* [What to work on]:
Establish how many lines in the records below include the word "will"; respond with that number only.

* [Data in this exercise]:
- Opening Delimiter -

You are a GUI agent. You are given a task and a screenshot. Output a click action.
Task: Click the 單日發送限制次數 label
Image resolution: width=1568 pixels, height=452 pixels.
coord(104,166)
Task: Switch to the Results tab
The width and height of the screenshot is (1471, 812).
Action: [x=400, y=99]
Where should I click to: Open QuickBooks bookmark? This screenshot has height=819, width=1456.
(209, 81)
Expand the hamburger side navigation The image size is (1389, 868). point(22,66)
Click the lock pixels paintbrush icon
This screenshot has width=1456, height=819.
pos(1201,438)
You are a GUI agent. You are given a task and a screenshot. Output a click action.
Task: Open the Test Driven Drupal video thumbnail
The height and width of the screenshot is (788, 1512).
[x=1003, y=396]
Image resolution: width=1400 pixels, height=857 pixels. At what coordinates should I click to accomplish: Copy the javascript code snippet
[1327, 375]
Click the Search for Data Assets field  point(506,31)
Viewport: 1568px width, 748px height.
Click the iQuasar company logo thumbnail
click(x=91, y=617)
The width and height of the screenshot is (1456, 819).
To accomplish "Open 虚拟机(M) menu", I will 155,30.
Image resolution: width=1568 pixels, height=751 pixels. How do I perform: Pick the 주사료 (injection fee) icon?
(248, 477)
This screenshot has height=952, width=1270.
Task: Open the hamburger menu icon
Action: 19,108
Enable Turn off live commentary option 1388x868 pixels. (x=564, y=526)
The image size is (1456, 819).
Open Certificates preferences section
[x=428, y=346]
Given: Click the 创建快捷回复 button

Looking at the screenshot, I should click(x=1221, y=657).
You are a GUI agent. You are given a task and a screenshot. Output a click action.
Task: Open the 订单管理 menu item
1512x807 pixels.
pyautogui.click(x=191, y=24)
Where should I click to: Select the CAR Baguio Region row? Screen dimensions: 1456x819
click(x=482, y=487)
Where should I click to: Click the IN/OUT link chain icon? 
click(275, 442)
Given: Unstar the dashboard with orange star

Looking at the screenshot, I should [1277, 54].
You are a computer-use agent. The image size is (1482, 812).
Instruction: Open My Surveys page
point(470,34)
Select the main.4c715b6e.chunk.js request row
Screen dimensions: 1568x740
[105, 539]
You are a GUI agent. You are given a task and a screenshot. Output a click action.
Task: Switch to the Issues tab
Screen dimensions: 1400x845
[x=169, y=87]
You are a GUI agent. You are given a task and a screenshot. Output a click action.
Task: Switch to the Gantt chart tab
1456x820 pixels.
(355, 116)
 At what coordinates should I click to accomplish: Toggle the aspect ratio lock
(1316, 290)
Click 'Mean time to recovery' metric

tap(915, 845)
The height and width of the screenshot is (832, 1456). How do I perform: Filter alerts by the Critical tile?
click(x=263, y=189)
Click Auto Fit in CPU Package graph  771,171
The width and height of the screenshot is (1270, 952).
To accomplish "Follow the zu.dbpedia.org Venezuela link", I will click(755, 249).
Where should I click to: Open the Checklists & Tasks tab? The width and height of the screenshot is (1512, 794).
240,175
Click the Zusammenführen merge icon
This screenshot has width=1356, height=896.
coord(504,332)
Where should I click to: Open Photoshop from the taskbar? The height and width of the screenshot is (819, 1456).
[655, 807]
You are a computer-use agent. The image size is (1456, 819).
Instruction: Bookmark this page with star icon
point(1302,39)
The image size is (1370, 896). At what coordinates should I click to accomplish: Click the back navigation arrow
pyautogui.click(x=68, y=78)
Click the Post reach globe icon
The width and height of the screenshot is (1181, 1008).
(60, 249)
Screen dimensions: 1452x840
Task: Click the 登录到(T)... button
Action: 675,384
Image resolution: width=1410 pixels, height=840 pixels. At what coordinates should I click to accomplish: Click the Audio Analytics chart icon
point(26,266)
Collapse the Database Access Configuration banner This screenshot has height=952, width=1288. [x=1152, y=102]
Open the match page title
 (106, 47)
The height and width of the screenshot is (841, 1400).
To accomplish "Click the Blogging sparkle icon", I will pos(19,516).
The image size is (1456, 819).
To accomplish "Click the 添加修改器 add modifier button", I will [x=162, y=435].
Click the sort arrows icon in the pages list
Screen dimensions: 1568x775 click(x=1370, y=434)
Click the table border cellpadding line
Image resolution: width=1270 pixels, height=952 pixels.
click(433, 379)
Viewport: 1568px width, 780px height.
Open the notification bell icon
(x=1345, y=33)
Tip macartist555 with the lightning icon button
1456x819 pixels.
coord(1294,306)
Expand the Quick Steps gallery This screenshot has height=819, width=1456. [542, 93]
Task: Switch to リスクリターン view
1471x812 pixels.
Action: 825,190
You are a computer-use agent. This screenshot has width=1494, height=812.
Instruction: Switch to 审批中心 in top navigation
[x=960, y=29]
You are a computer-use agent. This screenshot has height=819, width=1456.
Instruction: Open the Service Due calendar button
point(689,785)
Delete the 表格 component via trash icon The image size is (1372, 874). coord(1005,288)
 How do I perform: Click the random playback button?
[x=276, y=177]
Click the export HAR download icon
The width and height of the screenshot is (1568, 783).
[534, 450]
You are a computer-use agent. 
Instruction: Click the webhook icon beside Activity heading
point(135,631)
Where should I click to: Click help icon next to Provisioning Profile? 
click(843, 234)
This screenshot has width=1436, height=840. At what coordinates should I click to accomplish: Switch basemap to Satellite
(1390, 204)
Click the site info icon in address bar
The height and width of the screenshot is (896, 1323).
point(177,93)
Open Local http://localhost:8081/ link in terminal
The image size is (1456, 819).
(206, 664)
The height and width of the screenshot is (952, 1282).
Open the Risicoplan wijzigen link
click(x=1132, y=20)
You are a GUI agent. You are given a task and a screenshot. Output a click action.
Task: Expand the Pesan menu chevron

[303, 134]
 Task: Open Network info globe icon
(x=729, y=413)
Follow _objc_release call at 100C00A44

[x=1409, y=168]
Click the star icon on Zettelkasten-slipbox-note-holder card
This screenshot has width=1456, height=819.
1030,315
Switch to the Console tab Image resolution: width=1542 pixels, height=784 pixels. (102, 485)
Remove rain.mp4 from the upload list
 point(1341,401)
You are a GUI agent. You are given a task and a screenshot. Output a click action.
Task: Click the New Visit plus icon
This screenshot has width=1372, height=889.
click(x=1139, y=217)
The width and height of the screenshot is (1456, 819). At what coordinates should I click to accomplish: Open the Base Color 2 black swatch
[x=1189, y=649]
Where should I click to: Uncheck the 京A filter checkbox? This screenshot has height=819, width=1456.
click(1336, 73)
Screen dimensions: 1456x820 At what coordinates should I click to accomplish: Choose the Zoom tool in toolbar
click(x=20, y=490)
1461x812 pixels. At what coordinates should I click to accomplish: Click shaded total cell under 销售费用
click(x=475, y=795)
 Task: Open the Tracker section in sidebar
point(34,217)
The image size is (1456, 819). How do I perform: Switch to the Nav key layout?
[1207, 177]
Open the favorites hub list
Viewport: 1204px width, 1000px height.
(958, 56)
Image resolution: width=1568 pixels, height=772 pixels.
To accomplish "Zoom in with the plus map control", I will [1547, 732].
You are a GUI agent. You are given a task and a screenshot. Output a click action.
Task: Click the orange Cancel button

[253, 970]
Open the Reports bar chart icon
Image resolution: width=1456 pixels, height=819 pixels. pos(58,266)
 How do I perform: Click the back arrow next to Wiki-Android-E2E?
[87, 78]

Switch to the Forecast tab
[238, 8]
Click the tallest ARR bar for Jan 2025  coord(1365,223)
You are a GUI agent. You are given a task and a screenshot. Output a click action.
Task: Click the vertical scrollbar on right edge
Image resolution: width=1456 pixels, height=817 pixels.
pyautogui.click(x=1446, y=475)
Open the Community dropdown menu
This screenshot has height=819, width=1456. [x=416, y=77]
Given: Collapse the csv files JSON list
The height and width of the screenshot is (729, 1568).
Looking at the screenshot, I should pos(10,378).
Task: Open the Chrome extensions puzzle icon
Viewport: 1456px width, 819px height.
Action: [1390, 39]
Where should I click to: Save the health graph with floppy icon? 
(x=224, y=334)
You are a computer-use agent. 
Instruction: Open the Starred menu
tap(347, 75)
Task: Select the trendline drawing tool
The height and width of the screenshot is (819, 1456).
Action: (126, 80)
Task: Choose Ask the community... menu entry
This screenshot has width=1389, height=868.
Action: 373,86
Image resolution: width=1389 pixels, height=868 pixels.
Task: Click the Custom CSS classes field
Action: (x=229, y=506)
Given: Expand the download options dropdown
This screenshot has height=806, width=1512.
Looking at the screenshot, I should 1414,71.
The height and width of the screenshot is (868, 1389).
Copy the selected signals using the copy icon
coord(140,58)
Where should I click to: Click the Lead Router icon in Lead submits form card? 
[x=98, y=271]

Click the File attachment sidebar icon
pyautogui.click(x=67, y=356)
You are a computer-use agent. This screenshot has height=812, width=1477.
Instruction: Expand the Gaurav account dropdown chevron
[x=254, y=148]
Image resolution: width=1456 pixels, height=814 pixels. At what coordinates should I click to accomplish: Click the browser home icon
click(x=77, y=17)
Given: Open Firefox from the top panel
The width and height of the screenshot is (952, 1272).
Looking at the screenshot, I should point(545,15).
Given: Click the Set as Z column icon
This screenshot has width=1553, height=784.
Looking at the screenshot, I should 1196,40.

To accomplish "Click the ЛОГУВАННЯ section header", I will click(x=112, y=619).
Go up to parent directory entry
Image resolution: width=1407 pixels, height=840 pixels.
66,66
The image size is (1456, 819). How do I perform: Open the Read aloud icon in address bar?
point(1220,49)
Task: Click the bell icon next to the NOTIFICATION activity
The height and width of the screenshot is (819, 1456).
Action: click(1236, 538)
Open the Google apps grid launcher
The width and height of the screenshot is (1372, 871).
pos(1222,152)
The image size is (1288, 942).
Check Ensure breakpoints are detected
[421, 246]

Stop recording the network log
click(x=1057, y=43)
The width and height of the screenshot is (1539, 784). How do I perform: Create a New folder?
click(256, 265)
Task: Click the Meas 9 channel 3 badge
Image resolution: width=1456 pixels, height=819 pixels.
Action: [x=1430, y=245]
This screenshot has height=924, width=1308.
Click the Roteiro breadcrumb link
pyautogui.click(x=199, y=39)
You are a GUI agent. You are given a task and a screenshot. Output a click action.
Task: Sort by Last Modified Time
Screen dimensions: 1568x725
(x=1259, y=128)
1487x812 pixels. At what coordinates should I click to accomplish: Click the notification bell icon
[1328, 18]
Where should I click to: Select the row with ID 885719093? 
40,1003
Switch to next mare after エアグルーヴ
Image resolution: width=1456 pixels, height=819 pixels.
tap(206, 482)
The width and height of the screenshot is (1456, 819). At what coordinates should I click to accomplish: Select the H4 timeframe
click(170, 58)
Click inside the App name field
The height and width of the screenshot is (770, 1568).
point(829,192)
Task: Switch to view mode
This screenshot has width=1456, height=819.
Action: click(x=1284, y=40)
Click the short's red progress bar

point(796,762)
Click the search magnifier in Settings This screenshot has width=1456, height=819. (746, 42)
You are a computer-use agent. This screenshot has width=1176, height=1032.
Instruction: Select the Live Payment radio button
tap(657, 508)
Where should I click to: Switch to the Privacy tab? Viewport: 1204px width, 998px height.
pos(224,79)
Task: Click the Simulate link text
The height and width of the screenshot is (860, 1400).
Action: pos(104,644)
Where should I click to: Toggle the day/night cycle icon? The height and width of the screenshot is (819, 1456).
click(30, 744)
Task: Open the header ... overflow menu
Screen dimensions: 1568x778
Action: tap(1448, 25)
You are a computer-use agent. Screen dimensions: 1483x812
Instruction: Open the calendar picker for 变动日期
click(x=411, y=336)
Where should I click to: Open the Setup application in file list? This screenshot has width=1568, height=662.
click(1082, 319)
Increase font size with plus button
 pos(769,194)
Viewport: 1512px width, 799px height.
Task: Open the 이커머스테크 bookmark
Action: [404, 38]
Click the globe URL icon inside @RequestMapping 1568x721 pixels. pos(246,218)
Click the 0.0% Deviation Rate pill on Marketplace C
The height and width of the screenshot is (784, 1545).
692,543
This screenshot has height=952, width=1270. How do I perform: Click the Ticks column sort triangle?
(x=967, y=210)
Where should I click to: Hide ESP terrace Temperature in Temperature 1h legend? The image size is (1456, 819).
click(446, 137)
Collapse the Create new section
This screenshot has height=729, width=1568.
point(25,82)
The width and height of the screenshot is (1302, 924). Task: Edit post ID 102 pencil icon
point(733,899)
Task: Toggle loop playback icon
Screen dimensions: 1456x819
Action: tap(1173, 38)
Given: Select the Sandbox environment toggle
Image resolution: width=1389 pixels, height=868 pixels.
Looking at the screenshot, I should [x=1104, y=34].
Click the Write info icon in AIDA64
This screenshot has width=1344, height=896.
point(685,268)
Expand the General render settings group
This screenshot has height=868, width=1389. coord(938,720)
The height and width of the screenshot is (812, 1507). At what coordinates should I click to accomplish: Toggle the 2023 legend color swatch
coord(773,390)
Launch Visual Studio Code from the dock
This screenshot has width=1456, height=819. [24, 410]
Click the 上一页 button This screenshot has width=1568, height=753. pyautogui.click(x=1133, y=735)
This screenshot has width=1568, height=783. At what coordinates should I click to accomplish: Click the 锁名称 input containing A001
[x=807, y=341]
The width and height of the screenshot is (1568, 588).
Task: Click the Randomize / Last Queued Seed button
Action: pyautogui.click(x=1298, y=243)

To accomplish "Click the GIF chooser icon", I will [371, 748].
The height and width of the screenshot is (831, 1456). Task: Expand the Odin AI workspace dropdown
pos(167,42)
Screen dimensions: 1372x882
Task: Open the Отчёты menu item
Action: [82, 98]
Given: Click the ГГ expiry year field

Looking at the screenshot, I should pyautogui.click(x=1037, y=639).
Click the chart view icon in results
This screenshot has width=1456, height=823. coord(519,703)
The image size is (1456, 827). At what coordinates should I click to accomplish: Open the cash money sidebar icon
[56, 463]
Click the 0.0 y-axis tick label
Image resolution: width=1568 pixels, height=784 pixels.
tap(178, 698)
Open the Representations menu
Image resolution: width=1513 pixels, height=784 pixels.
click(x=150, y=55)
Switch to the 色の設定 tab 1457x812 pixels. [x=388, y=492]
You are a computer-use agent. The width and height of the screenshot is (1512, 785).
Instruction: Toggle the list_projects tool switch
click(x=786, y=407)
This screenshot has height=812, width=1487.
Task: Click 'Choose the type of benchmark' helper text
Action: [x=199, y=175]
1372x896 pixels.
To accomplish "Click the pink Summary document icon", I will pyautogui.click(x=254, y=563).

- Closing Delimiter -

* [Solved exercise]:
8